With my work, both boys playing baseball and Suzanne well into her horses, the Suwannee River seemed to fall off my personal radar until 3 weeks after the first trip, a call from the guide changed everything. He called me and said, “Come on down. The weather forecast for the coming weekend is excellent and, if I could, I should bring my boat down Saturday and plan on fishing the incoming, afternoon tide,” adding, “I’d sure like to fish with you, but I’ve got clients all day Saturday.” With “honey dos” on the horizon for this Saturday, I told him that I would see him then.

Informing the family about the plans, Brad was staying over at a friends on Friday night and he was out, but Randy, 12, and Suzanne, 8, loved to fish, asked if they could go and my ex informed me that she was going too, so a trip was on, 55 MPH speed limit and all. We arrived in Suwannee at the only bait camp, showed the kids the pet bass which impressed them greatly, checked with the proprietor about the status of the manatees and were told, “No manatees,” bought some shrimp, launched the boat and off we sped down the Suwannee River to the Gulf of Mexico.

We, didn’t take a hard right as before, but started fishing in 6 feet of beautiful, clear, green water and for the first 20 minutes didn’t have a hit. Heading back toward the shore, we moved into 4 foot of water with much more grass. Bingo, our first casts produced 2 nice specs! Everyone caught fish and soon we had 30 nice speckled trout in the cooler. Since we were going to eat at the only restaurant in town and fresh caught speckled trout was on their menu, we headed in, cleaned and iced the fish down, cleaned the boat and made arrangements to store it in the bait camps very secure boat storage facility.

Kids are fun to fish with, wanting to closely check out each fish, touching the big teeth in the trout’s upper lip, and of course getting their fingers caught in the fish’s mouth, jerking back and finding the fish’s teeth firmly holding their fingers. Randy could bait up, cast and net fish. Suzanne was learning and now, years later, both are accomplished fisherpersons.
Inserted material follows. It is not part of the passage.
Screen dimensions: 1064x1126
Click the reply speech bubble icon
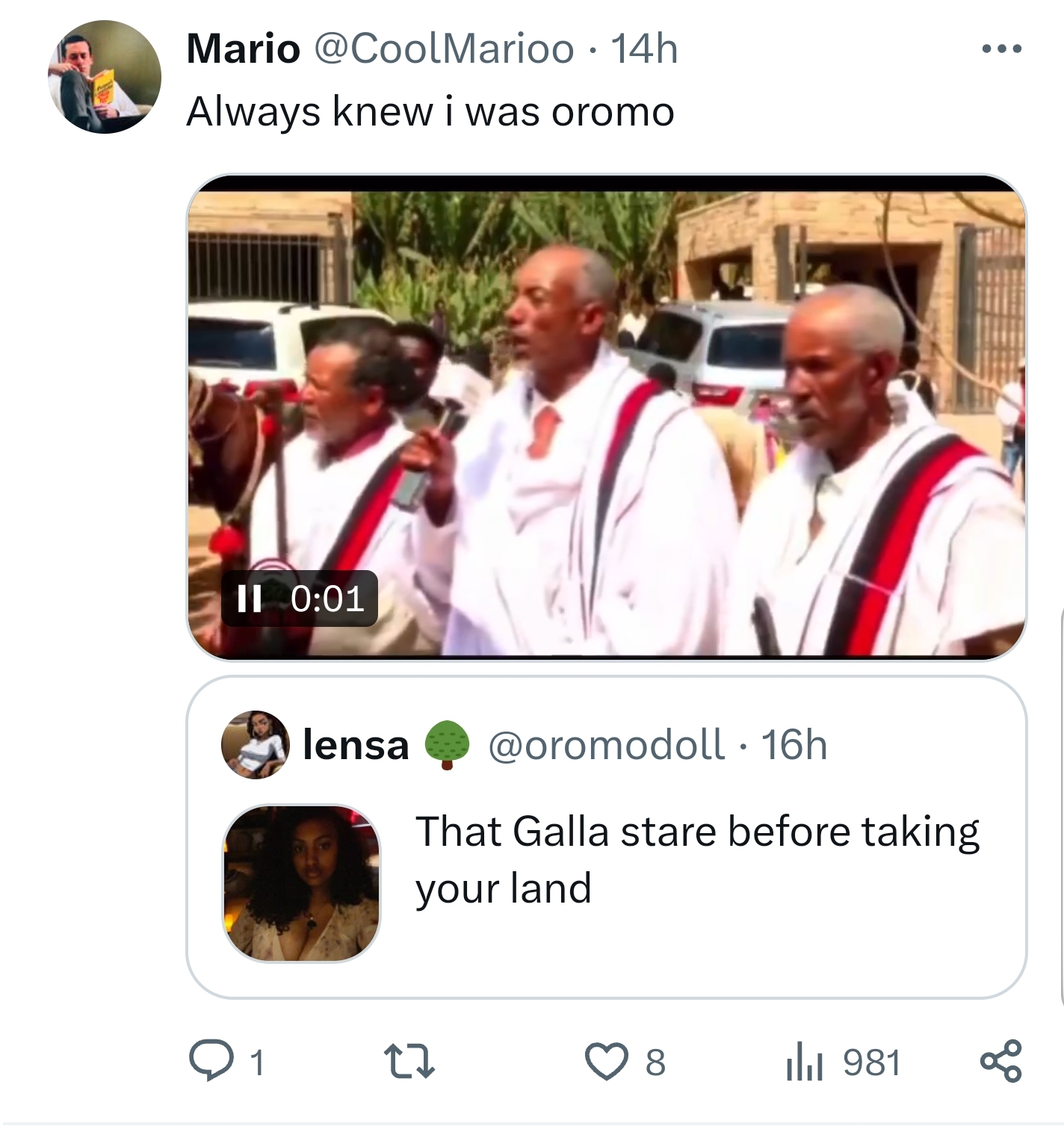(x=210, y=1061)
After cleaning up in our room in the only motel in town, we headed for the, now extremely crowded, restaurant. A 5 minute wait and in we went to be seated, then I saw someone stand up, waving in our direction, it was the only fishing guide in town.

He was eating fish with his clients for the day and introduced me, as “This is the Texas guy I was telling you all about.” Continuing, “How did you do this afternoon?” Replying, “We caught about 30 in 2 hours.” “See,” the guide looked at his clients, “He ought to be guiding down here too! This fella’ can catch trout!”

For the second time in my life this thought occurred to me, Sometimes a good day job can really interfere with your avocation!